### Stated problem
In the items below, swap every "[button]" for "[link]" and leave the rest of each line unchanged.

==============================

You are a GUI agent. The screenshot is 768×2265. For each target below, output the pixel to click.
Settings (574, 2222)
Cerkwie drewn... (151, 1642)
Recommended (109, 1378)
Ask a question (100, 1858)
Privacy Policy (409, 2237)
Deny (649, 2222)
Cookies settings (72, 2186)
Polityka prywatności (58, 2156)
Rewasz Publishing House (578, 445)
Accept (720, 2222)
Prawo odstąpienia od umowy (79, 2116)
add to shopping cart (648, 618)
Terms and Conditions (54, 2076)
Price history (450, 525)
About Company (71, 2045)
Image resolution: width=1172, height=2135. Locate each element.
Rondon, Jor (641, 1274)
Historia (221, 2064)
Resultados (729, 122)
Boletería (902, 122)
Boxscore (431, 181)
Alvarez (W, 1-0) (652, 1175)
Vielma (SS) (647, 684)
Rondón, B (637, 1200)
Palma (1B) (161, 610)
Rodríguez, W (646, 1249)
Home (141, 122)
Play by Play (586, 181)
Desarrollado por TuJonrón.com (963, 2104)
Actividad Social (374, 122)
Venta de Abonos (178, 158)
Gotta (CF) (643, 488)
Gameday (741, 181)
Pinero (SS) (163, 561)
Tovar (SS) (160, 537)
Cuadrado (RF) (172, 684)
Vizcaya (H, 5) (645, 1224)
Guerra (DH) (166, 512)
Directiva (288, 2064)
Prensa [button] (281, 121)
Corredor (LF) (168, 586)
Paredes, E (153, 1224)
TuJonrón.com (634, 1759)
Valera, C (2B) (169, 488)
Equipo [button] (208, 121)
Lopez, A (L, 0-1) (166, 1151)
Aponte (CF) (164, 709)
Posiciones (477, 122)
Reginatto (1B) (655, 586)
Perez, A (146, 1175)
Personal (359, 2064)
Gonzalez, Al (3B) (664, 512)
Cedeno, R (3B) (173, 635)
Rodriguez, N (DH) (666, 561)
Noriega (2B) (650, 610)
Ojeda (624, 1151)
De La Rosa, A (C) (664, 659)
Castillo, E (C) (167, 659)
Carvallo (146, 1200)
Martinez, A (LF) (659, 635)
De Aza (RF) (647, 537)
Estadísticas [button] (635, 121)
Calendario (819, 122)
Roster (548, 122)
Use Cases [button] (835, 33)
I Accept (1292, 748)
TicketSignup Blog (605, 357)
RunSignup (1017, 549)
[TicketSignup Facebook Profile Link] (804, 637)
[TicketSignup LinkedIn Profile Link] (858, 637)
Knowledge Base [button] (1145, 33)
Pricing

==============================

### Result of the task
You are a GUI agent. The screenshot is 768×2265. For each target below, output the pixel to click.
Settings (574, 2222)
Cerkwie drewn... (151, 1642)
Recommended (109, 1378)
Ask a question (100, 1858)
Privacy Policy (409, 2237)
Deny (649, 2222)
Cookies settings (72, 2186)
Polityka prywatności (58, 2156)
Rewasz Publishing House (578, 445)
Accept (720, 2222)
Prawo odstąpienia od umowy (79, 2116)
add to shopping cart (648, 618)
Terms and Conditions (54, 2076)
Price history (450, 525)
About Company (71, 2045)
Image resolution: width=1172, height=2135. Locate each element.
Rondon, Jor (641, 1274)
Historia (221, 2064)
Resultados (729, 122)
Boletería (902, 122)
Boxscore (431, 181)
Alvarez (W, 1-0) (652, 1175)
Vielma (SS) (647, 684)
Rondón, B (637, 1200)
Palma (1B) (161, 610)
Rodríguez, W (646, 1249)
Home (141, 122)
Play by Play (586, 181)
Desarrollado por TuJonrón.com (963, 2104)
Actividad Social (374, 122)
Venta de Abonos (178, 158)
Gotta (CF) (643, 488)
Gameday (741, 181)
Pinero (SS) (163, 561)
Tovar (SS) (160, 537)
Cuadrado (RF) (172, 684)
Vizcaya (H, 5) (645, 1224)
Guerra (DH) (166, 512)
Directiva (288, 2064)
Prensa [link] (281, 121)
Corredor (LF) (168, 586)
Paredes, E (153, 1224)
TuJonrón.com (634, 1759)
Valera, C (2B) (169, 488)
Equipo [link] (208, 121)
Lopez, A (L, 0-1) (166, 1151)
Aponte (CF) (164, 709)
Posiciones (477, 122)
Reginatto (1B) (655, 586)
Perez, A (146, 1175)
Personal (359, 2064)
Gonzalez, Al (3B) (664, 512)
Cedeno, R (3B) (173, 635)
Rodriguez, N (DH) (666, 561)
Noriega (2B) (650, 610)
Ojeda (624, 1151)
De La Rosa, A (C) (664, 659)
Castillo, E (C) (167, 659)
Carvallo (146, 1200)
Martinez, A (LF) (659, 635)
De Aza (RF) (647, 537)
Estadísticas [link] (635, 121)
Calendario (819, 122)
Roster (548, 122)
Use Cases [link] (835, 33)
I Accept (1292, 748)
TicketSignup Blog (605, 357)
RunSignup (1017, 549)
[TicketSignup Facebook Profile Link] (804, 637)
[TicketSignup LinkedIn Profile Link] (858, 637)
Knowledge Base [link] (1145, 33)
Pricing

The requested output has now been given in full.